■ PROMPT:
Only the lines of the data below from the one with "The image size is (1631, 918)." through the one with "The image size is (787, 443)." are wanted. Repeat them exactly.

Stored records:
-.-.-

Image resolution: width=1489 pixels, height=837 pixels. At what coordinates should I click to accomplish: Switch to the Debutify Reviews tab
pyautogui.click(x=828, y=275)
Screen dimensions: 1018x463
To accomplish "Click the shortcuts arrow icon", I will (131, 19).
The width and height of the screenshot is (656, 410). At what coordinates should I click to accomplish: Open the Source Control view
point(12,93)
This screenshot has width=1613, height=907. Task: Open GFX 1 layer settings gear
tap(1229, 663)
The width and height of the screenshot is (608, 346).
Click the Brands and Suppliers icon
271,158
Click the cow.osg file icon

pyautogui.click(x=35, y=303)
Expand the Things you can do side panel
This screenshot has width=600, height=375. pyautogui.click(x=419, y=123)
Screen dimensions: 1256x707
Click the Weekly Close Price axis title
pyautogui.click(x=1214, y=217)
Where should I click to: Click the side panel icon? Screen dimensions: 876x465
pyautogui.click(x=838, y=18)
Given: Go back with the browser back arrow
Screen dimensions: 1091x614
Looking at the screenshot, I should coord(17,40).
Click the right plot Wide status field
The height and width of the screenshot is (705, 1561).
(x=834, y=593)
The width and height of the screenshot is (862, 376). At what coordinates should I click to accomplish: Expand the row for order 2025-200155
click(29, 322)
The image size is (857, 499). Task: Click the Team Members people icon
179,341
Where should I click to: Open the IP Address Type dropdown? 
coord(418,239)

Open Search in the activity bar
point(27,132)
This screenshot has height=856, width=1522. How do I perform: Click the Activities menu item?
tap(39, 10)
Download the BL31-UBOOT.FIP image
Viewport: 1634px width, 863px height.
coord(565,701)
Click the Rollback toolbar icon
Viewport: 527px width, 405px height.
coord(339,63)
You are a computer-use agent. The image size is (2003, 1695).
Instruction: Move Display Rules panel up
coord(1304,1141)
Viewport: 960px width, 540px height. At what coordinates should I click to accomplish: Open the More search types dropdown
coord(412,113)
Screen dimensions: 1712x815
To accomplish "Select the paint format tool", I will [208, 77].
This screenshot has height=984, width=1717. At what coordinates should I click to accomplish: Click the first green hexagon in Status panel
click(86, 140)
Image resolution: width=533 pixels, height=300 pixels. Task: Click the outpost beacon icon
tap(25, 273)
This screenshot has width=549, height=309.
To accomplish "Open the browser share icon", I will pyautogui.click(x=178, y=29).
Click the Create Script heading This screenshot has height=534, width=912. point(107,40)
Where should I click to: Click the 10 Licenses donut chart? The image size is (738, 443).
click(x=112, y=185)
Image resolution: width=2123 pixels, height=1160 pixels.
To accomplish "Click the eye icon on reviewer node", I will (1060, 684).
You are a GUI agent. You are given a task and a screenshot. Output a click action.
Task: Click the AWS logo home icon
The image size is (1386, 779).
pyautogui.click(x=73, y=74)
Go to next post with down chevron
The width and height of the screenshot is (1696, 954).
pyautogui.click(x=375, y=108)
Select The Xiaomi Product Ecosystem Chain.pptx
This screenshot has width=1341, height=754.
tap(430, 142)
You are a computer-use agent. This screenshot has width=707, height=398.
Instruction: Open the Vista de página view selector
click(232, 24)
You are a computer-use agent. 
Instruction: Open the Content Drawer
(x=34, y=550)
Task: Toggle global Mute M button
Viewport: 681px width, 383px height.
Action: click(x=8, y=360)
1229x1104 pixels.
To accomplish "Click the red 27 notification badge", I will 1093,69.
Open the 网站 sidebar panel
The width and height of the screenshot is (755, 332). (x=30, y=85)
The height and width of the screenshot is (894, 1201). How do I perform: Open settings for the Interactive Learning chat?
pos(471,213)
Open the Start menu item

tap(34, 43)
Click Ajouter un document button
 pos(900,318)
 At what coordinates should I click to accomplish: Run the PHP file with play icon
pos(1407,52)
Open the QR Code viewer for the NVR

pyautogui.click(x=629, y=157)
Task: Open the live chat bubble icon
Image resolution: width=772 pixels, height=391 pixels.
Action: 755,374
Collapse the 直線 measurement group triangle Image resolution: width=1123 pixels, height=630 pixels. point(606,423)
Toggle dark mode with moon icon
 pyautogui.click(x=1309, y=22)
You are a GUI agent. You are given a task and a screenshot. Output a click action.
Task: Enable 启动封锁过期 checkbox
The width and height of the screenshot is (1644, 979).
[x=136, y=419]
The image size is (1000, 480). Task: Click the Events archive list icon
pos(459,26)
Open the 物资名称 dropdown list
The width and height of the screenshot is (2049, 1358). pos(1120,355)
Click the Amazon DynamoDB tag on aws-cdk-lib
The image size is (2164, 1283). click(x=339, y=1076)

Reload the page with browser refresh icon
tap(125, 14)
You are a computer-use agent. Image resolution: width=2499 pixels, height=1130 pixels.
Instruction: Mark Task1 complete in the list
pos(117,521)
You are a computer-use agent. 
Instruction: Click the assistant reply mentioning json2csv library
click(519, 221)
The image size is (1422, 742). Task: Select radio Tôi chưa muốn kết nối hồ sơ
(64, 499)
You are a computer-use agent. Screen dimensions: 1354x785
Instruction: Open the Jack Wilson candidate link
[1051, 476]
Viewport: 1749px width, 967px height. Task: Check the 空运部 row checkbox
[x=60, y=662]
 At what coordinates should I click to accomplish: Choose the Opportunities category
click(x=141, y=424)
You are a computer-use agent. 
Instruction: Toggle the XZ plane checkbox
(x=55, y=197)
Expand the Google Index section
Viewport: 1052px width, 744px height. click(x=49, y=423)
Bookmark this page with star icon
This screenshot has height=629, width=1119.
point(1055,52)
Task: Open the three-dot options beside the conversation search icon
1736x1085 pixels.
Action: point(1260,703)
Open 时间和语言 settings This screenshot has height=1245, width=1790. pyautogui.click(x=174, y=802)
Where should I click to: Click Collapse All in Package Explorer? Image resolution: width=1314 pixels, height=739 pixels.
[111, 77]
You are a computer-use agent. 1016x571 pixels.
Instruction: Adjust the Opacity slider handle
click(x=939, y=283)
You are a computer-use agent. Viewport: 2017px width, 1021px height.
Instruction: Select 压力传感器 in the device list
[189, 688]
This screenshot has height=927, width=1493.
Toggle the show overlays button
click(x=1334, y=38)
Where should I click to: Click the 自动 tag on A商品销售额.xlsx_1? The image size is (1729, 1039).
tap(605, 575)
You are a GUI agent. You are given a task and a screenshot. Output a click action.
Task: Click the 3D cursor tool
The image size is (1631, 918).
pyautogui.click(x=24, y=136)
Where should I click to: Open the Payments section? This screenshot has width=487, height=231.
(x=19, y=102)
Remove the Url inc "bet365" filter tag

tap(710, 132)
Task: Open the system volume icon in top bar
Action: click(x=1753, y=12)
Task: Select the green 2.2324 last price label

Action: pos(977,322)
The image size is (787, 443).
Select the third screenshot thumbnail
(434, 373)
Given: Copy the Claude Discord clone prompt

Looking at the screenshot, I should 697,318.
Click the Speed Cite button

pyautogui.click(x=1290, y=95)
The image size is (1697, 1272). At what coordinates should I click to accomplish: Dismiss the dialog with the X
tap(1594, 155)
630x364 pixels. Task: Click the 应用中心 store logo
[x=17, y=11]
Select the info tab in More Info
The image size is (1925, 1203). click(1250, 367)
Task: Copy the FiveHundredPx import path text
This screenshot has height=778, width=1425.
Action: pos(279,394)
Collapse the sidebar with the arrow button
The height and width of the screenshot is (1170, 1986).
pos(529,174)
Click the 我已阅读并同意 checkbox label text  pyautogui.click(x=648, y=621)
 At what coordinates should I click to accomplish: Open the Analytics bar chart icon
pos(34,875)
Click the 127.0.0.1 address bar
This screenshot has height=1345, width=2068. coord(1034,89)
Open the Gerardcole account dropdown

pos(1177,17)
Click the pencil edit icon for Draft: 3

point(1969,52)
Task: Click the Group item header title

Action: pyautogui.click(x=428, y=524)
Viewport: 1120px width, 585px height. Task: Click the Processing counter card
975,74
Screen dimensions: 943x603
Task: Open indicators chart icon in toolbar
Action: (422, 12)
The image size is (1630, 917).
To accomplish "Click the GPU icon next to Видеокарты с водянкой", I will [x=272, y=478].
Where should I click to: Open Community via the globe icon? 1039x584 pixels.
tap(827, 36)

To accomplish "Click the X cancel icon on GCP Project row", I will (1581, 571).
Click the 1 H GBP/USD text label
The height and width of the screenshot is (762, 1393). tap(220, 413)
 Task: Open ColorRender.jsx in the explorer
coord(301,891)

-.-.-

■ SOLVED EXERCISE:
The image size is (1631, 918).
pyautogui.click(x=24, y=136)
Where should I click to: Open the Payments section? This screenshot has width=487, height=231.
(x=19, y=102)
Remove the Url inc "bet365" filter tag

tap(710, 132)
Task: Open the system volume icon in top bar
Action: click(x=1753, y=12)
Task: Select the green 2.2324 last price label

Action: pos(977,322)
The image size is (787, 443).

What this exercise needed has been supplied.